This year, I have decided to do a deep dive read of the book of Hebrews. It is such a fountain of Christology, Soteriology, and Covenant Theology that it is in many ways the central cog upon which Reformed theology turns.
As part of that deep dive, I am not only reading Hebrews repeatedly but have also decided to read various commentaries alongside it. First, up for me are John Calvin and Matthew Henry.
Chapter 1, in many ways, is a Christological treatise. The author speaks of the glory of Christ in both his natural and mediatorial senses. That is, he speaks of the glory of Christ as God, as well as the glory of Christ as the exalted man.
In my reading of Calvin and Henry, two phrases stuck out in relation to the recent Eternal Functional Subordination controversy that just had to be repeated.
Henry commenting on Hebrews 1:10
The Lord Christ had the original right to govern the world, because he made the world in the beginning. His right, as Mediator, was by commission from the Father. His right, as God with the Father, was absolute, resulting from his creating power. 1
The EFS advocates (eg Wayne Grudem, Bruce Ware, Doug Wilson) commonly point to passages which speak of Christ as subordinate to the Father and argue that that is a voluntary submission that happens not only during Christ’s incarnate humiliation but in eternity past as a function of his natural relation to the Father. Henry here makes a clear distinction here between the commissioning (sending) of the Son as Mediator and his utter equality with the Father as God. His right to govern the world is on the same exact basis as the Father’s right to govern the world, and that basis is that they together created the world.
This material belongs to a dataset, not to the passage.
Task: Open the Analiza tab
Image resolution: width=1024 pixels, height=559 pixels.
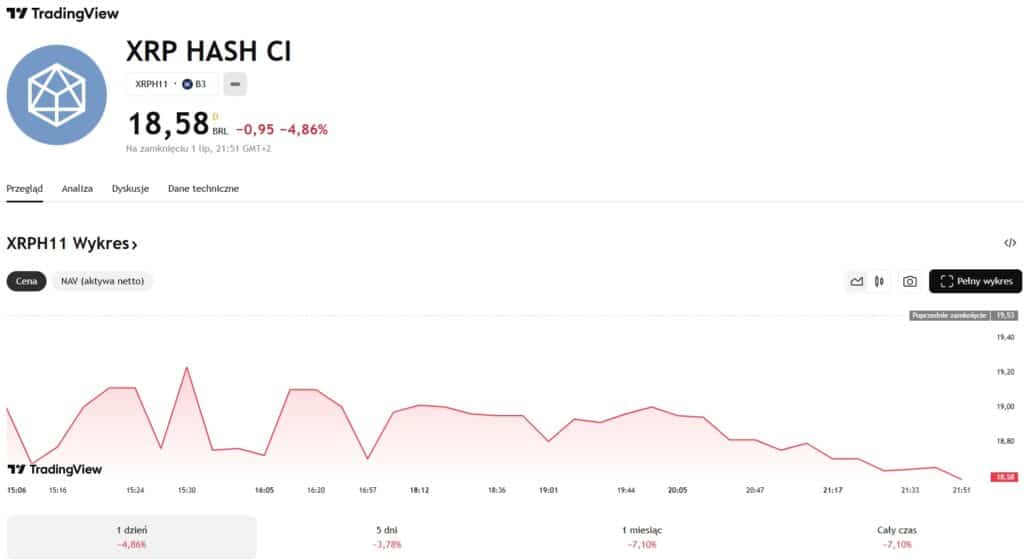Action: pyautogui.click(x=77, y=188)
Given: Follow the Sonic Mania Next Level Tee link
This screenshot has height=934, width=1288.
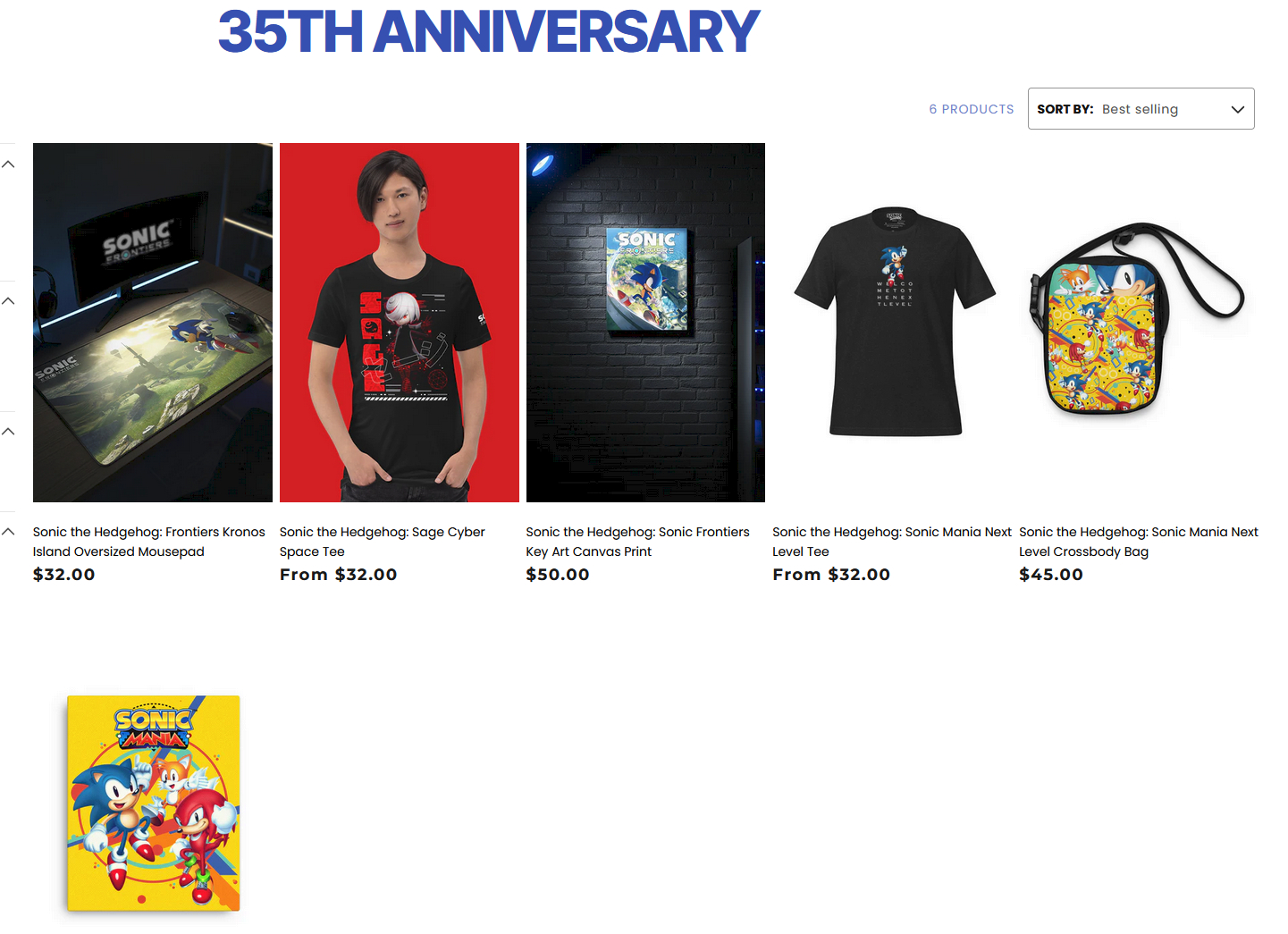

Similarly, Calvin commenting on Hebrews 1:9:
But as Christ recieved this unction when in the flesh, he is said to have been anointed by his God; for it would be inconsistent to suppose him inferior to God, except in his human nature. 2
Calvin is making a similar point to Henry. Just as EFS advocates will often point to the “sending” (commissioning) passages to support the idea that the Son is a voluntary servant of the Father eternally, they will also point to the various references to Christ being anointed or appointed to a particular task or office. Calvin here rejects that interpretation and instead argues that the anointing of Christ was according to his human nature since it would be inconsistent to think of him as inferior (here he means subordinate as well as naturally inferior) to God (the Father). His anointing was as the Mediator, that is to say, his anointing is as the second Adam, not as the second person of the Godhead.